TASK GOAL:
In the rows below, give the stretch of lines from the one containing "Given: Click the red" through the one containing "Looking at the screenshot, I should point(731,164)." as a JSON list of strings, one string per line. Include both end lines and leave out blank lines.

Rows from a pointing dataset:
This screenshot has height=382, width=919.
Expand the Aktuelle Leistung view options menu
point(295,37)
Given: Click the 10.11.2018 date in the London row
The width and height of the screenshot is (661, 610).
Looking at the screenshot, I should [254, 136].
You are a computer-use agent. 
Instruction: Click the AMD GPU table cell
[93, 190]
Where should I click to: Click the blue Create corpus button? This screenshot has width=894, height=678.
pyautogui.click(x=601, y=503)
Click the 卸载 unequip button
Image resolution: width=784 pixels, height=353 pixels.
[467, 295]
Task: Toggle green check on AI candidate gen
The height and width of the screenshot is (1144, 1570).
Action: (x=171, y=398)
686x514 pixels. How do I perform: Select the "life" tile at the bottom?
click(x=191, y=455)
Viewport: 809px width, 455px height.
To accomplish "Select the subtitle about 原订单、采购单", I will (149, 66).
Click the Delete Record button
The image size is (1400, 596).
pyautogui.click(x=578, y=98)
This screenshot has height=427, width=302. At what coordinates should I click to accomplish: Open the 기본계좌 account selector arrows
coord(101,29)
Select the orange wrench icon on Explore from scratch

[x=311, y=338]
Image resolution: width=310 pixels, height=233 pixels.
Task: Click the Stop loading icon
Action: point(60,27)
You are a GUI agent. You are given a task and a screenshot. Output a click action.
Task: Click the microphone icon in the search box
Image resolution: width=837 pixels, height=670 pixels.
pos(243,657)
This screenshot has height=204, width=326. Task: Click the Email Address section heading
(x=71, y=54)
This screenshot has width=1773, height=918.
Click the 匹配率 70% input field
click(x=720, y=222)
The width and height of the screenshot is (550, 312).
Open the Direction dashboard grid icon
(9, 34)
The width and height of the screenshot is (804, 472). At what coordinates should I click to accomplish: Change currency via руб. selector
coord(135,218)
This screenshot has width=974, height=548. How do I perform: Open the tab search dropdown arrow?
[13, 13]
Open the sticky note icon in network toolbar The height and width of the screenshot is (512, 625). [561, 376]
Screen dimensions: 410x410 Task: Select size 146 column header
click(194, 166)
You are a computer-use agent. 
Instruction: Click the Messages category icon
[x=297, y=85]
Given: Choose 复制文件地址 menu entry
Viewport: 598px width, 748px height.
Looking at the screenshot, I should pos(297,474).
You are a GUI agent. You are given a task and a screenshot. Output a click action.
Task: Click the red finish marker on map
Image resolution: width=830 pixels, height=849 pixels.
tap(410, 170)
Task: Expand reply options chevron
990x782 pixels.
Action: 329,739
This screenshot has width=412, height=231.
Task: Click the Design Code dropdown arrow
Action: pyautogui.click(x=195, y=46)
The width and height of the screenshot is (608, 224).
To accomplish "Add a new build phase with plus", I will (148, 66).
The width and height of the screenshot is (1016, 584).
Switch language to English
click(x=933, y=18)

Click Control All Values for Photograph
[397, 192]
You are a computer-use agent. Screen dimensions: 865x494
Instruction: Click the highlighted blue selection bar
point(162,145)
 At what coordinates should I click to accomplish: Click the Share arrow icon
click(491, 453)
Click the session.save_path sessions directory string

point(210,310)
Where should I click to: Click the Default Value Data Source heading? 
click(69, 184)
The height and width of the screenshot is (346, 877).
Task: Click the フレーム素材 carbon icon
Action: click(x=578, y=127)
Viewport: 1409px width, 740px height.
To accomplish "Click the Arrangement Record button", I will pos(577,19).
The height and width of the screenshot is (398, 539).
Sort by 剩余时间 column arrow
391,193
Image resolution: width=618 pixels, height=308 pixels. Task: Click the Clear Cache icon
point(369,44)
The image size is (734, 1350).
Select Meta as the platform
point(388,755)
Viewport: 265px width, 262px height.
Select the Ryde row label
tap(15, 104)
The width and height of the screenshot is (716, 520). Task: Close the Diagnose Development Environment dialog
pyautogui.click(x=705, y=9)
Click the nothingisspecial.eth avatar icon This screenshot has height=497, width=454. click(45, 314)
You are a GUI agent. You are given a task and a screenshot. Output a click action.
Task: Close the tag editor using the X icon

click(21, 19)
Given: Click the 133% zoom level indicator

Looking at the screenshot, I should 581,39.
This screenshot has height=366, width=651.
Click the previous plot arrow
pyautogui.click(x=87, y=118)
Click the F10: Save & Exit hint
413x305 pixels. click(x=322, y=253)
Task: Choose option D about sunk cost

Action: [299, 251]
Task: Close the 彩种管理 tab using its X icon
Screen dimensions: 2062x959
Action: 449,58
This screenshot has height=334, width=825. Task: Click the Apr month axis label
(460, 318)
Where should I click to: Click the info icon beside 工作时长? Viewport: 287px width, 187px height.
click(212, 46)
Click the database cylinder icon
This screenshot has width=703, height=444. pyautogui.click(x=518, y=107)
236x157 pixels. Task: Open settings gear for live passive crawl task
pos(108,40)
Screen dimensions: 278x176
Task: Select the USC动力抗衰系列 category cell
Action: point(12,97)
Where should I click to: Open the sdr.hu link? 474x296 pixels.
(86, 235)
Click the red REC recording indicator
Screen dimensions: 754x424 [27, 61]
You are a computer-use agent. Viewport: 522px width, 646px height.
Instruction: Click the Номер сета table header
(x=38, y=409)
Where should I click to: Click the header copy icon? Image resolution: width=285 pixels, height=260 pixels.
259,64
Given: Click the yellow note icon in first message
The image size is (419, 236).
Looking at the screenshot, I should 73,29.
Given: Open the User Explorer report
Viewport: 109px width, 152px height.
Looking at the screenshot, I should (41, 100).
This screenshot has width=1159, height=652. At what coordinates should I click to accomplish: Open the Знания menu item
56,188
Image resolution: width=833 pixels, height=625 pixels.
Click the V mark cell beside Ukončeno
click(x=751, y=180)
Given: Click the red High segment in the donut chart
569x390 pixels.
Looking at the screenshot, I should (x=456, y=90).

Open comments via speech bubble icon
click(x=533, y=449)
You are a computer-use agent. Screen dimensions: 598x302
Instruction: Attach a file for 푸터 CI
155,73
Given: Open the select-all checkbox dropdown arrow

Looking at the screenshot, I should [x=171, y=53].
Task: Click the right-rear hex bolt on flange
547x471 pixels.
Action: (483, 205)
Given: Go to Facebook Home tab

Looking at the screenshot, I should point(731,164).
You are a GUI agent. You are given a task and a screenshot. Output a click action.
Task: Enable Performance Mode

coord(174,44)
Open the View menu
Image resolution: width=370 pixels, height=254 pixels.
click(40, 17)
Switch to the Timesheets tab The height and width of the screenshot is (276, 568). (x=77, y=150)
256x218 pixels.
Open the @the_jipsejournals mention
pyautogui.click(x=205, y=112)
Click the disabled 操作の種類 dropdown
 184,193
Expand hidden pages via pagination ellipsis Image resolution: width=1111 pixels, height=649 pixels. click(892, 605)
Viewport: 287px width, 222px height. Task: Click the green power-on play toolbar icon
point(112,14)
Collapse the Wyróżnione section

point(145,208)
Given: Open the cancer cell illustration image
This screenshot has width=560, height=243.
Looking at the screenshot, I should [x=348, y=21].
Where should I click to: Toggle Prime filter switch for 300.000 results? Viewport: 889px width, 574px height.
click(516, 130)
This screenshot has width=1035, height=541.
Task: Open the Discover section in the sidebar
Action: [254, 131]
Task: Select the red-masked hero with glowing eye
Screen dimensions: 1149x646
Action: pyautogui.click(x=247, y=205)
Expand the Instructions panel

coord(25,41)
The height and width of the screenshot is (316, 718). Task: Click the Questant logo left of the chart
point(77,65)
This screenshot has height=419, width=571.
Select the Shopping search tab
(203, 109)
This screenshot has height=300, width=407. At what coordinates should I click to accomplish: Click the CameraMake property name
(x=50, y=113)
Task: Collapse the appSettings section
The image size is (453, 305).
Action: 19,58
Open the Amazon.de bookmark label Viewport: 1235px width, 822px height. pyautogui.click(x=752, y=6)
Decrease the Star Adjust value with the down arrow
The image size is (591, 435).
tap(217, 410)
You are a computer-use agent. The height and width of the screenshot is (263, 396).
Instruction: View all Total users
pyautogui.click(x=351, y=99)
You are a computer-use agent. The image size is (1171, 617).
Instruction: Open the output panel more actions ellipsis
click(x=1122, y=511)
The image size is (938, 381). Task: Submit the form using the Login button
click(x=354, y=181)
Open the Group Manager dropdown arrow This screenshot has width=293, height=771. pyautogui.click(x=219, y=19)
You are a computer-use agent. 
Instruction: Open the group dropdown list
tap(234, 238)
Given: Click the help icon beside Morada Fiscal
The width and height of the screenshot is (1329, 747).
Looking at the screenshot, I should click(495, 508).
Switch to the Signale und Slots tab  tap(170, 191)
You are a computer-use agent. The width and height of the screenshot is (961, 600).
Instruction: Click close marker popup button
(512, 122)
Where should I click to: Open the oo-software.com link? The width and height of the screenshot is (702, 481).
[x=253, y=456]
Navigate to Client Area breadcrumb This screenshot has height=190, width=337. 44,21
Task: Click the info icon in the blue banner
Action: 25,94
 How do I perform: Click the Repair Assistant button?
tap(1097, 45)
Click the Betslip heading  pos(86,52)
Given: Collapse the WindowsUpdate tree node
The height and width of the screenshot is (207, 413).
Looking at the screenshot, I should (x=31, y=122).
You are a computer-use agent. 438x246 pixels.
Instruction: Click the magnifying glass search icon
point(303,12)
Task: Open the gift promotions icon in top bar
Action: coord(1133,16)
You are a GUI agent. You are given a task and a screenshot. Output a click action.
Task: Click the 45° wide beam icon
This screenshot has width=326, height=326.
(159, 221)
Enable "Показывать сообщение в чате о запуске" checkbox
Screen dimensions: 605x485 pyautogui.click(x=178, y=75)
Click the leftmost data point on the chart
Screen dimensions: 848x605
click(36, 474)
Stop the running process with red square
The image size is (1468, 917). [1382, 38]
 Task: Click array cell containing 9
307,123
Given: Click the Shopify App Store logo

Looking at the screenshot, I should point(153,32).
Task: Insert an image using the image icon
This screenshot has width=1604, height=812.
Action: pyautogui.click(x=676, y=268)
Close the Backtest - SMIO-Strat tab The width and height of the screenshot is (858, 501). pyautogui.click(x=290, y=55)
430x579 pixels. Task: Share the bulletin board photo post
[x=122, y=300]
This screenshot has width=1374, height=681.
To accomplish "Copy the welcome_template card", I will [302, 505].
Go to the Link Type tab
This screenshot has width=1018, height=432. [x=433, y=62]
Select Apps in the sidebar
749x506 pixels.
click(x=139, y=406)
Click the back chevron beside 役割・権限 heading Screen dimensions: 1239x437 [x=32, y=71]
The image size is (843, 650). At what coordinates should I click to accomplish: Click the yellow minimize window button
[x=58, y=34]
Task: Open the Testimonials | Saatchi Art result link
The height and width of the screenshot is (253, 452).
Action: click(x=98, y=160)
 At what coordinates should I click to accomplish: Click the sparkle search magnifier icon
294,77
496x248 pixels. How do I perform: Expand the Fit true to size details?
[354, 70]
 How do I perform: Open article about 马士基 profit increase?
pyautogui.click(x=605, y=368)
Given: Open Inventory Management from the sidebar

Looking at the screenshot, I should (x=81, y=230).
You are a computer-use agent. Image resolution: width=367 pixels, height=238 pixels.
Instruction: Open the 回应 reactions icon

THE RESPONSE:
[
  "Given: Click the red High segment in the donut chart",
  "569x390 pixels.",
  "Looking at the screenshot, I should (x=456, y=90).",
  "Open comments via speech bubble icon",
  "click(x=533, y=449)",
  "You are a computer-use agent. Screen dimensions: 598x302",
  "Instruction: Attach a file for 푸터 CI",
  "155,73",
  "Given: Open the select-all checkbox dropdown arrow",
  "Looking at the screenshot, I should [x=171, y=53].",
  "Task: Click the right-rear hex bolt on flange",
  "547x471 pixels.",
  "Action: (483, 205)",
  "Given: Go to Facebook Home tab",
  "Looking at the screenshot, I should point(731,164)."
]